Let $f\colon B\rightarrow C$ be a map of filtered chain complexes. For each $r\geq 0$, define a filtration on the mapping cone $cone(f)$ by $F_p cone(f)=F_{p-r}B_{n-1}\oplus F_pC_n$. Show that $E_{p}^r(cone f)$ is the mapping cone of $f^r\colon E_p^r(B)\rightarrow E_p^r(C)$.
My attempt
I have managed to show that this is true when we are letting $r=0$. My thought was to try and use induction from here.
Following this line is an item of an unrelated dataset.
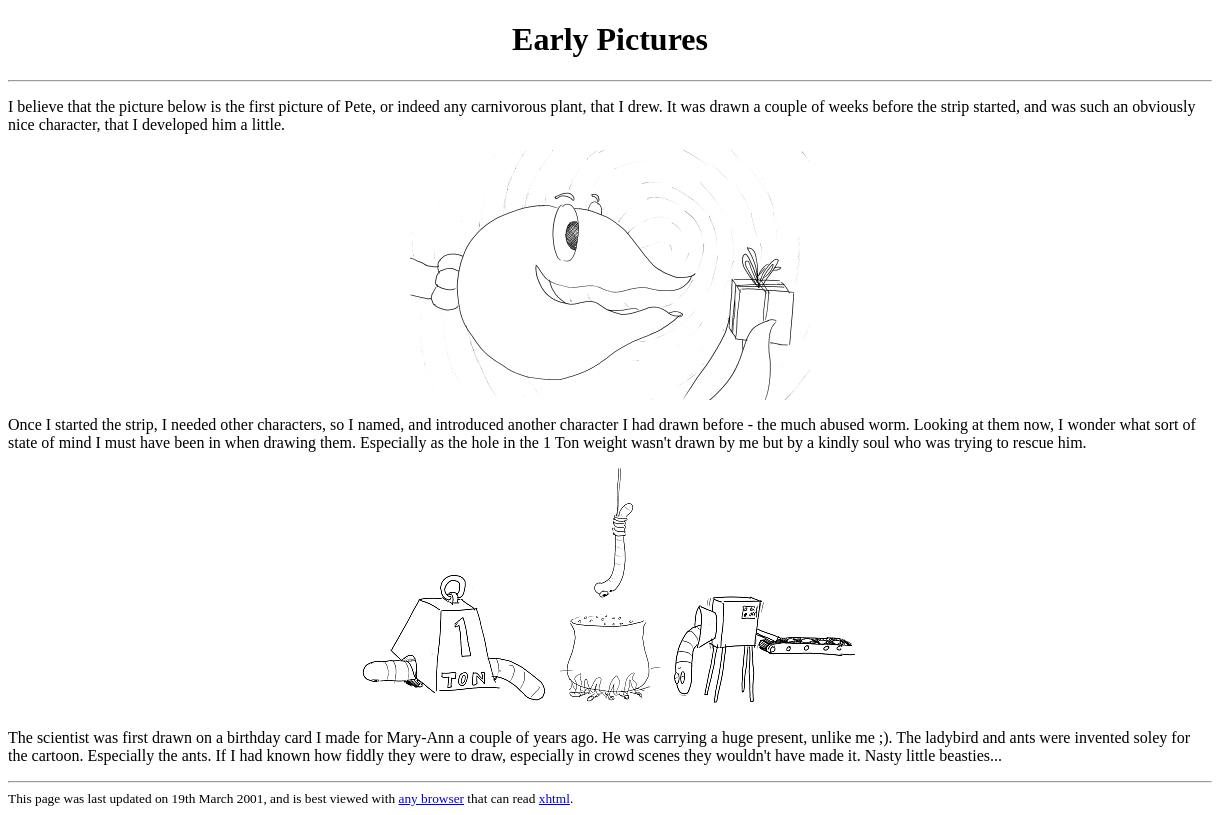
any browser (432, 798)
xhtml (554, 798)
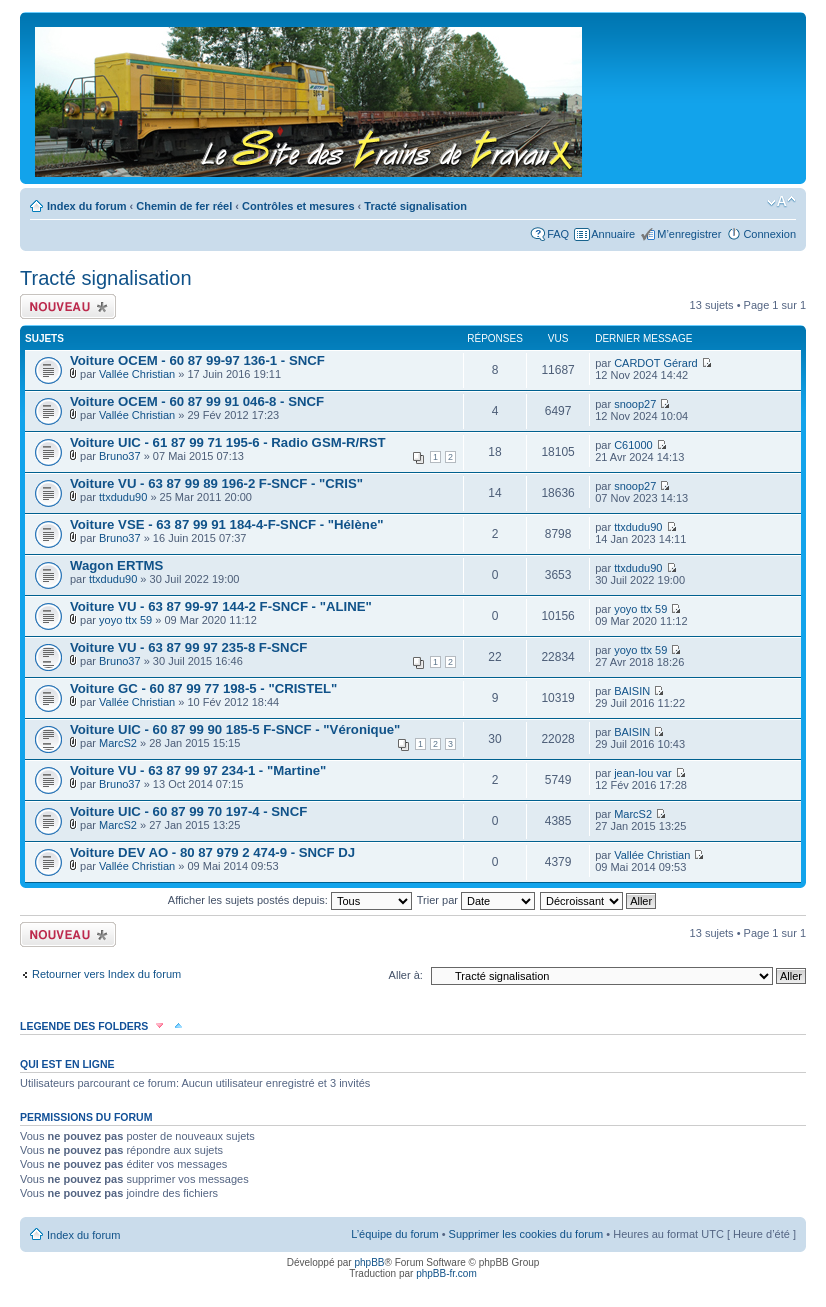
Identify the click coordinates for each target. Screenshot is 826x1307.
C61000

However, I do not see how that can be helpful as the filtration on the cone changes when we change $r$. Because of this it does not seem like knowing the result is true for previous pages will give the result for the $r$th page. Just looking at the $1$st page, I am not even convinced the result is true since I think the objects for $E_p^1cone(f)$ should be $H_1\left(\frac{F_{p-1}B_{n-1}\oplus F_pC_n}{F_{p-2}B_{n-1}\oplus F_{p-1}C_n}\right)=H_1(E_{p-1,n-p}^0(B)\oplus E_{p,n-p}^0(C))=E_{p-1,n-p}^1(B)\oplus E_{p,n-p}^1(C)$ and the objects for the cone of $f^1$ should be $E_{p,n-1-p}^1(B)\oplus E_{p,n-p}^1(C)$.